**DIE DATENSÄTZE**
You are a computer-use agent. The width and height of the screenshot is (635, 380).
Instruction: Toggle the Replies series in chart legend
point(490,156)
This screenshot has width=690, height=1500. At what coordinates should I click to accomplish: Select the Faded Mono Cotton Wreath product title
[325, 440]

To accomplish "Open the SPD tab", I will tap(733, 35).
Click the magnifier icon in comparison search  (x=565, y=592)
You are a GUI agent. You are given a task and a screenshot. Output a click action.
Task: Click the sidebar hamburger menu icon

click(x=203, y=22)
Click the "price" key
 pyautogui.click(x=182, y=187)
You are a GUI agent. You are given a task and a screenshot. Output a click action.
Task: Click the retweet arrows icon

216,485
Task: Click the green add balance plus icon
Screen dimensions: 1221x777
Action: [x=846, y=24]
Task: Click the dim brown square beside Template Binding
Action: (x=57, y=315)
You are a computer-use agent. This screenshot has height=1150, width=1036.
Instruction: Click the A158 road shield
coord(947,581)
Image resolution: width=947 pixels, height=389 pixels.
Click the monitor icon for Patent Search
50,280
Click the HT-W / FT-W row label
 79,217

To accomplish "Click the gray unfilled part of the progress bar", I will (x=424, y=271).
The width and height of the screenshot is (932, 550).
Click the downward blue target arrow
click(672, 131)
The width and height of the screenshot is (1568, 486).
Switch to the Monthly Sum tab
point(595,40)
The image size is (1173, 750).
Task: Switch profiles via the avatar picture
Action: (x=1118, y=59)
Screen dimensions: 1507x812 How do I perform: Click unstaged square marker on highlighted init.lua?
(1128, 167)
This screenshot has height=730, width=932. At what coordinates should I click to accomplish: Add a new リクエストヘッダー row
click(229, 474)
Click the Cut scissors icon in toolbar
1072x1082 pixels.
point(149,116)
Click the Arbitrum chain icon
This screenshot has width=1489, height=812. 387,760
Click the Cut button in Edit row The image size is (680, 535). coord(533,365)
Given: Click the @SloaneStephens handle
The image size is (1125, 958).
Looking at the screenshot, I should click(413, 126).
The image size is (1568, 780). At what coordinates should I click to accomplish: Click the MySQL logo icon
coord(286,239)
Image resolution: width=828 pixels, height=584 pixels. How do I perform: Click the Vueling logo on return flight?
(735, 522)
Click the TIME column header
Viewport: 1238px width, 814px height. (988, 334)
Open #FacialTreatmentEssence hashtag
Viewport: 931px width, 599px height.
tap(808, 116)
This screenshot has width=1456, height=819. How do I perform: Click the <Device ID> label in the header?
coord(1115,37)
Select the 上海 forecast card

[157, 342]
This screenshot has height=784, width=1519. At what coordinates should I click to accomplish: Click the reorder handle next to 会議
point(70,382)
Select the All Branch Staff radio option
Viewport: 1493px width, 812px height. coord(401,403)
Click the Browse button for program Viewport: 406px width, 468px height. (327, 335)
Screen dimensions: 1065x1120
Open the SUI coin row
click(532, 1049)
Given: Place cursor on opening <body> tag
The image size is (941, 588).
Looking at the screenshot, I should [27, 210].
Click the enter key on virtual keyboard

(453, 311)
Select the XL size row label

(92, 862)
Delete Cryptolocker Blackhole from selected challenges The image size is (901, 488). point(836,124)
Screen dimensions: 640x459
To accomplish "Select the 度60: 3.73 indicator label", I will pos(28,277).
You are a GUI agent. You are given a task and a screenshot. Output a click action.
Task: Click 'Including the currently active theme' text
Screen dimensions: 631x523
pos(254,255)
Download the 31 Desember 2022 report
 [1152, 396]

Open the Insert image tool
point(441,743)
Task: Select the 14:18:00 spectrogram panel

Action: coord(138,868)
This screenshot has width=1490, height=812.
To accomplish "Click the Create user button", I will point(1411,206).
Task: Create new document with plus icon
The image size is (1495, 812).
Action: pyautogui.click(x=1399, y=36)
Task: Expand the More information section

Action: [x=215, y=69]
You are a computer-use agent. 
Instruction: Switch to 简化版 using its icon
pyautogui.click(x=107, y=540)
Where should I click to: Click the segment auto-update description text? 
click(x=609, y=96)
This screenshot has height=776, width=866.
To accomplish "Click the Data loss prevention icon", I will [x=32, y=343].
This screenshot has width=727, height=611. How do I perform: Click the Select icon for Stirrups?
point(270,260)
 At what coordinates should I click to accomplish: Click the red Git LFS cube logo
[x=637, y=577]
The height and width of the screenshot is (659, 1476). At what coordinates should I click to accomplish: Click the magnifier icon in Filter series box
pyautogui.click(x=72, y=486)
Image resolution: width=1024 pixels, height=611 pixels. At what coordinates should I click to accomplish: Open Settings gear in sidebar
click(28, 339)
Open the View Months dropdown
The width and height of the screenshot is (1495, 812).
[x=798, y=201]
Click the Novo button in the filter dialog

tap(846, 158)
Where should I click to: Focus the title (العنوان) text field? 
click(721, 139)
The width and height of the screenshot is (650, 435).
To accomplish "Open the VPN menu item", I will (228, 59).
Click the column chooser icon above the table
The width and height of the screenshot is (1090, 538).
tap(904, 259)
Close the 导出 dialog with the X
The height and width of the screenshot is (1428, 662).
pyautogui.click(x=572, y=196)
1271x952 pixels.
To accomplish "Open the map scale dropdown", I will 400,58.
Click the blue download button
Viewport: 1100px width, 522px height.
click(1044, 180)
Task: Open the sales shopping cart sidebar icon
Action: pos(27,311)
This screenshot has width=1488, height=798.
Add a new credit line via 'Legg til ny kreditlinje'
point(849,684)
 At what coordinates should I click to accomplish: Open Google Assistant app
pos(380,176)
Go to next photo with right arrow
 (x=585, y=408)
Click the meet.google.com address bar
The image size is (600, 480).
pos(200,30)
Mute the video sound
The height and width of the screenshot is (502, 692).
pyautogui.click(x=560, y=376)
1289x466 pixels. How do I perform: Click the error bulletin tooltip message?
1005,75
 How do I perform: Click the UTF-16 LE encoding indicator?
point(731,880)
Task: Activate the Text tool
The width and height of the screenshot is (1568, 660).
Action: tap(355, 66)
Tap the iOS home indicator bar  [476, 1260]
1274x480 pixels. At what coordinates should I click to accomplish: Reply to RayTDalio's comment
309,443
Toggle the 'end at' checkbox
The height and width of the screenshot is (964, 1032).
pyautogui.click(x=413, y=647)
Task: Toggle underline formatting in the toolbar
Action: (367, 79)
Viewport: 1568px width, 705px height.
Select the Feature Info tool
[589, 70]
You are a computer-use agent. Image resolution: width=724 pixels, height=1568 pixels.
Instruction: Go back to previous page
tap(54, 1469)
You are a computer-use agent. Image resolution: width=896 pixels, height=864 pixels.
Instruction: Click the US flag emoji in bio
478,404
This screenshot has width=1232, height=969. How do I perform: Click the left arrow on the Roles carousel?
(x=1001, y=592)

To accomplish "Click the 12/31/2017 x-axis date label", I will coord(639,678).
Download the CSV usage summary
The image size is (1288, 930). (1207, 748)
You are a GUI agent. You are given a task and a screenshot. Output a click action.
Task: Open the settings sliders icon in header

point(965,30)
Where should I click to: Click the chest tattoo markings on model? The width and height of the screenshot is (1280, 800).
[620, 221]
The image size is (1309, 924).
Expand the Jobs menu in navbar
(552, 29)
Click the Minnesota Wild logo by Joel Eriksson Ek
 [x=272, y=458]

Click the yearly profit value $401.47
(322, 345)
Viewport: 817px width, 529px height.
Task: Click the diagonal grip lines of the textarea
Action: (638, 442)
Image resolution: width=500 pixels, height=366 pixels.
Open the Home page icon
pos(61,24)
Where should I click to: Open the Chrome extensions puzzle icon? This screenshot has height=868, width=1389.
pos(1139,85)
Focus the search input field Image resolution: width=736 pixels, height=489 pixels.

**AUFGABE**
Überführe den Abschnitt von der Zeile mit „Image resolution: width=1024“ bis einschließlich der Zeile mit „tap(846, 158)“ in eine JSON-Liste von Zeichenketten mit einem Eintrag pro Zeile. Lass Leerzeilen weg.

**ENDGÜLTIGE ANTWORT**
[
  "Image resolution: width=1024 pixels, height=611 pixels. At what coordinates should I click to accomplish: Open Settings gear in sidebar",
  "click(28, 339)",
  "Open the View Months dropdown",
  "The width and height of the screenshot is (1495, 812).",
  "[x=798, y=201]",
  "Click the Novo button in the filter dialog",
  "tap(846, 158)"
]